Records for the exercise Start Marker

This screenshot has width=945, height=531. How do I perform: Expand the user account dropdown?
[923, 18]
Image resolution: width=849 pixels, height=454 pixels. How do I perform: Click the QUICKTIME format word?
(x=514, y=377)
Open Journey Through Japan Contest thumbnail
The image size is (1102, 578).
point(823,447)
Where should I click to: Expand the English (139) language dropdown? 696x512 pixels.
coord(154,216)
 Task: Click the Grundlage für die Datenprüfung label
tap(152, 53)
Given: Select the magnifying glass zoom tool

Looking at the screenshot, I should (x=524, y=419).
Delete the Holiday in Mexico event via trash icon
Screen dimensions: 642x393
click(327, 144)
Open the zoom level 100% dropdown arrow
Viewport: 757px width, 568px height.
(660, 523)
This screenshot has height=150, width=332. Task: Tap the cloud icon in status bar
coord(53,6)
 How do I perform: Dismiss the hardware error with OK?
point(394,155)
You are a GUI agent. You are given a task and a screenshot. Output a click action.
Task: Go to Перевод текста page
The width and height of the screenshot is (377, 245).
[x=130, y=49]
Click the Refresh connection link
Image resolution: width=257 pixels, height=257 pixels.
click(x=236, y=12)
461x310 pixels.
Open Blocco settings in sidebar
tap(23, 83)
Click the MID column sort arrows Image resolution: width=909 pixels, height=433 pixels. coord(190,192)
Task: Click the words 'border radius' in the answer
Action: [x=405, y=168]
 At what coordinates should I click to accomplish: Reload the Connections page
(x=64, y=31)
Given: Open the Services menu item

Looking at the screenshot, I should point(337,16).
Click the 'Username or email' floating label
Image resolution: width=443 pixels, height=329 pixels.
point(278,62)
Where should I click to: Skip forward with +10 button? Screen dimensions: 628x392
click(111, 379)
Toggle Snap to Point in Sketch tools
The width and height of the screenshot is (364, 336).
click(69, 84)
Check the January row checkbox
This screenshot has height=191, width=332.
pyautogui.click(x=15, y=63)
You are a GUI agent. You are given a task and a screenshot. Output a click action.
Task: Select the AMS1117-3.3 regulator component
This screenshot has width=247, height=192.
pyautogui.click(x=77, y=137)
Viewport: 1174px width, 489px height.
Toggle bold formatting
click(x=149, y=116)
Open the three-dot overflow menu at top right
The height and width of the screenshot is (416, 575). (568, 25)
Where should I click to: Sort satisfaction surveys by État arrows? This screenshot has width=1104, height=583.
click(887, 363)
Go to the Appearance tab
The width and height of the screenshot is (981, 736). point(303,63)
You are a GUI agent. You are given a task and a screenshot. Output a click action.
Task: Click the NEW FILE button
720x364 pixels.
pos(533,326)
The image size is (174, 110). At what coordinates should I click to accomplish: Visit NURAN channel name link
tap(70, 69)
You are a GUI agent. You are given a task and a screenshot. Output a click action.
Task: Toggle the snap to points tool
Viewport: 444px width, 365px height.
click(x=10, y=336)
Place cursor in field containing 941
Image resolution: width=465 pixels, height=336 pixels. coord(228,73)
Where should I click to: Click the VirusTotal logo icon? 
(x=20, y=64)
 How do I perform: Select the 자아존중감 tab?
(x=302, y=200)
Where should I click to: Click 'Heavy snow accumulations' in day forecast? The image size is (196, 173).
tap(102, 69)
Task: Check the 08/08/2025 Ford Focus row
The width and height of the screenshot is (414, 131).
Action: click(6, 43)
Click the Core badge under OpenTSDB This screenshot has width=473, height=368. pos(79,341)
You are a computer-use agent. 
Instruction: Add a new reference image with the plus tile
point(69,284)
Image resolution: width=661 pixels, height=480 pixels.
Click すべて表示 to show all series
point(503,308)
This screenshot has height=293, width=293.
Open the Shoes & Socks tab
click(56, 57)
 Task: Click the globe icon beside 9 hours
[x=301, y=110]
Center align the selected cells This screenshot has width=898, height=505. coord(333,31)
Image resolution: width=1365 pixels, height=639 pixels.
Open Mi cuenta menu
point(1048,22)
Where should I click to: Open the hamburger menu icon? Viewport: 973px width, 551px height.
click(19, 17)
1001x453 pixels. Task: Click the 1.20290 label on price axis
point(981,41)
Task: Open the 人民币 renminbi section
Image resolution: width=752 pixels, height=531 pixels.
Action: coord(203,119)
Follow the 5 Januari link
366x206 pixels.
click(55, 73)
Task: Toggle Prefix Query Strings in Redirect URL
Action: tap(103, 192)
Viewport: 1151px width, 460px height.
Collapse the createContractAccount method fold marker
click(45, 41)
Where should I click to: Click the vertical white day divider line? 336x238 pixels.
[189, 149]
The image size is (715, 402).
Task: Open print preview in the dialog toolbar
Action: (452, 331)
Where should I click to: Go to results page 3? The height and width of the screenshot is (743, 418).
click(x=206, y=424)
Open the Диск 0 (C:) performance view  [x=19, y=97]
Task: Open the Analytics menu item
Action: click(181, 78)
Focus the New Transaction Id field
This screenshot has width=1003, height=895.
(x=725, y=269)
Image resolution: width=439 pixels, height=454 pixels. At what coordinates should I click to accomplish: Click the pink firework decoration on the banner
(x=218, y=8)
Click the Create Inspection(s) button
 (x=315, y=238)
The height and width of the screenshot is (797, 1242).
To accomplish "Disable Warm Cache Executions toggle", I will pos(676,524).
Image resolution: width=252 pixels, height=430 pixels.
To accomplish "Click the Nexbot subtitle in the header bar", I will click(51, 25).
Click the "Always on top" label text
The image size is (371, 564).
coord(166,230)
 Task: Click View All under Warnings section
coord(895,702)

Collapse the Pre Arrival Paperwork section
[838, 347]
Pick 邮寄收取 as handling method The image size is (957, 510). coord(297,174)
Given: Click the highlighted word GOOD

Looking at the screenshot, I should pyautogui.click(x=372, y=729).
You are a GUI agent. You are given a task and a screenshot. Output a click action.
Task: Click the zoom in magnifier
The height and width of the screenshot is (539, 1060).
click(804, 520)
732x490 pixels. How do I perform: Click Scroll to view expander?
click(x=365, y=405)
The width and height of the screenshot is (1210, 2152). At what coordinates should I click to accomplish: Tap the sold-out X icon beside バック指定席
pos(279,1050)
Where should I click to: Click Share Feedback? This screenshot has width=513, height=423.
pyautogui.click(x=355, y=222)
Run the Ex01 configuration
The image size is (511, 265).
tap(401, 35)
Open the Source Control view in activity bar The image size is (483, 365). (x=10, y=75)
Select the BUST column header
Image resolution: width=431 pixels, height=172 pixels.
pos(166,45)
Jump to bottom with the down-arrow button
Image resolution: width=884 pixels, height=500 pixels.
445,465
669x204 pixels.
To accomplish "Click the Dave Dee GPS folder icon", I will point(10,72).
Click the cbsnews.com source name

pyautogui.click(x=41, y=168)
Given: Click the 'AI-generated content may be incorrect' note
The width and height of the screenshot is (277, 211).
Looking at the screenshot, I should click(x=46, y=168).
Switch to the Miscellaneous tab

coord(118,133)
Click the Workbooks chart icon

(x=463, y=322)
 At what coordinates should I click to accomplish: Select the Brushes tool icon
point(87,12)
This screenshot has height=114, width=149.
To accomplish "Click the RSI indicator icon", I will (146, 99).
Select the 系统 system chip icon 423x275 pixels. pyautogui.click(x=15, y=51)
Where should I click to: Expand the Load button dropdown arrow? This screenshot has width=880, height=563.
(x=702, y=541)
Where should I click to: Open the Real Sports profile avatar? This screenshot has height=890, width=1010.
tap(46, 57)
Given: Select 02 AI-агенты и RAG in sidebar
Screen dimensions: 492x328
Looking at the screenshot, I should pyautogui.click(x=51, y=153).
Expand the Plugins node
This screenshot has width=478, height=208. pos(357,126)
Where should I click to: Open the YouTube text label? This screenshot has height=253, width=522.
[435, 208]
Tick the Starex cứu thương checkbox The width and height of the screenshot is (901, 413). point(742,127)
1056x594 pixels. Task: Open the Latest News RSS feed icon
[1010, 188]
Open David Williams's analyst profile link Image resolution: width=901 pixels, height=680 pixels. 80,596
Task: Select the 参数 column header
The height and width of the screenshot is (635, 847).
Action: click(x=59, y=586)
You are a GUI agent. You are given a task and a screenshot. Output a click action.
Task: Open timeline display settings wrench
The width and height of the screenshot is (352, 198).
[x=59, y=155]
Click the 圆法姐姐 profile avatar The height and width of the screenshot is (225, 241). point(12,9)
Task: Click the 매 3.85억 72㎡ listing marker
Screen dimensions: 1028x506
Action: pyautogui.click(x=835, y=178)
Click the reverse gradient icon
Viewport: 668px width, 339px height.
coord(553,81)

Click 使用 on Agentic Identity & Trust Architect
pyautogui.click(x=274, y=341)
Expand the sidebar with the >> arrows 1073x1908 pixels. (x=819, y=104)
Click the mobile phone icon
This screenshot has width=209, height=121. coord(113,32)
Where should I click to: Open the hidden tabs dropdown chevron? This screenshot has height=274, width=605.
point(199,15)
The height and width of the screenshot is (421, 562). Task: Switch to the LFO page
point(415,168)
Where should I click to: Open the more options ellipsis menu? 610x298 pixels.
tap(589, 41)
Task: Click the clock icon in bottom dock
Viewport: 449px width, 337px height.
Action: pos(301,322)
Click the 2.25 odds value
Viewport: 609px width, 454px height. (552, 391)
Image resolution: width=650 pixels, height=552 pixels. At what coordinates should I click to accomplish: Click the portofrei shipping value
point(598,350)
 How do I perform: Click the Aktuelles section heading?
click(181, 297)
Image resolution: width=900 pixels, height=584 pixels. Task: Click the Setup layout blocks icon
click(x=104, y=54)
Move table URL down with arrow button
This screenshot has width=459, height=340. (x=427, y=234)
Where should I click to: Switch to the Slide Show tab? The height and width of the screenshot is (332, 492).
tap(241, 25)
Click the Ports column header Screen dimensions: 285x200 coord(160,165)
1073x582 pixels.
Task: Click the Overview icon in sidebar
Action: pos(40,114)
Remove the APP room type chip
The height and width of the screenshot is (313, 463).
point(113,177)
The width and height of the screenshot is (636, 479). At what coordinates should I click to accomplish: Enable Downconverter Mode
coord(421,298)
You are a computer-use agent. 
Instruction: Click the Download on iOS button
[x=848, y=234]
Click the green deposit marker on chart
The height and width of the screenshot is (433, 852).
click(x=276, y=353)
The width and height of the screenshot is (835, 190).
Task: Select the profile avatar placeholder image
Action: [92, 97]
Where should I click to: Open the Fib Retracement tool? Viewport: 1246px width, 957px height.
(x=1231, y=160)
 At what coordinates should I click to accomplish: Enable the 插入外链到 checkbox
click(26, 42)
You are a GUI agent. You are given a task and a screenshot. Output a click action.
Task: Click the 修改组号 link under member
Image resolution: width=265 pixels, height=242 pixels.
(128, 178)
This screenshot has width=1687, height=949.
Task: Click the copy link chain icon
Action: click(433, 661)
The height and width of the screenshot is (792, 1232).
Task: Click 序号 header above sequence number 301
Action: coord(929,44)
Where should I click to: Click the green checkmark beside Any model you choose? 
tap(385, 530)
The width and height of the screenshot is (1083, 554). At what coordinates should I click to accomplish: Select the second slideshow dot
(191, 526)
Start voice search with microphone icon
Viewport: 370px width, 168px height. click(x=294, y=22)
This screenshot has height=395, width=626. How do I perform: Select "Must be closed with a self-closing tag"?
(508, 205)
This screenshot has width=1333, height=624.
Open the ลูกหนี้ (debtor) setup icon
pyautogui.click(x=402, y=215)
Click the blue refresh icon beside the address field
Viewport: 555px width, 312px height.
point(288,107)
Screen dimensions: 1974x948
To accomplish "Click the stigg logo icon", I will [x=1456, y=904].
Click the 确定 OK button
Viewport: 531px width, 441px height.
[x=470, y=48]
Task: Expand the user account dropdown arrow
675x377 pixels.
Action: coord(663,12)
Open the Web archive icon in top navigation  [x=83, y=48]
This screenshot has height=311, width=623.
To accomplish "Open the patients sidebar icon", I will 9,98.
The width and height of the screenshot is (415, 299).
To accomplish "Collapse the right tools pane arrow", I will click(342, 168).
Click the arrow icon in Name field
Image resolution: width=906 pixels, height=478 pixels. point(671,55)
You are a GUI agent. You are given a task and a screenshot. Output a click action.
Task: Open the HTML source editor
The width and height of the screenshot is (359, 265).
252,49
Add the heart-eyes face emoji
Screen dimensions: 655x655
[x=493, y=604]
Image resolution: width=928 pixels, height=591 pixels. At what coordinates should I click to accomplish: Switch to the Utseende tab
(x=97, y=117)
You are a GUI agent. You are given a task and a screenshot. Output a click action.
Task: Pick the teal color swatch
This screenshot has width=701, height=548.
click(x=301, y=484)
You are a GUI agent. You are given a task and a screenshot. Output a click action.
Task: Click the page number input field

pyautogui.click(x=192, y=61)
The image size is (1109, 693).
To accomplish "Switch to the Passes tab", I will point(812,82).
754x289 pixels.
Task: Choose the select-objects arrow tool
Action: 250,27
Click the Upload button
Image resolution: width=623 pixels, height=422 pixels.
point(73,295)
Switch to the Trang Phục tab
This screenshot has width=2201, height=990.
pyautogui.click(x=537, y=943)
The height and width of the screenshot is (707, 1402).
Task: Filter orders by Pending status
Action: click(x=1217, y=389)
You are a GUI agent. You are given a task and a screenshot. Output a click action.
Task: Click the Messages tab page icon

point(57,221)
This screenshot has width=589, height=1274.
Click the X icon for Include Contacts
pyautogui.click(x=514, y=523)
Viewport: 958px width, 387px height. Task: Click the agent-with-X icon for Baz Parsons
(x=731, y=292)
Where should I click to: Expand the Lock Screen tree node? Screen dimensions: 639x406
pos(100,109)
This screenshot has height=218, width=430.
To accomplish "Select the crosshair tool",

Records for the exercise End Marker

§ **Prompt**
Please transcribe the records exactly from their first line through the line holding "Open the zoom level 100% dropdown arrow", and leave out all others.

§ **Completed exercise**
This screenshot has width=945, height=531. How do I perform: Expand the user account dropdown?
[923, 18]
Image resolution: width=849 pixels, height=454 pixels. How do I perform: Click the QUICKTIME format word?
(x=514, y=377)
Open Journey Through Japan Contest thumbnail
The image size is (1102, 578).
point(823,447)
Where should I click to: Expand the English (139) language dropdown? 696x512 pixels.
coord(154,216)
 Task: Click the Grundlage für die Datenprüfung label
tap(152, 53)
Given: Select the magnifying glass zoom tool

Looking at the screenshot, I should (x=524, y=419).
Delete the Holiday in Mexico event via trash icon
Screen dimensions: 642x393
click(327, 144)
Open the zoom level 100% dropdown arrow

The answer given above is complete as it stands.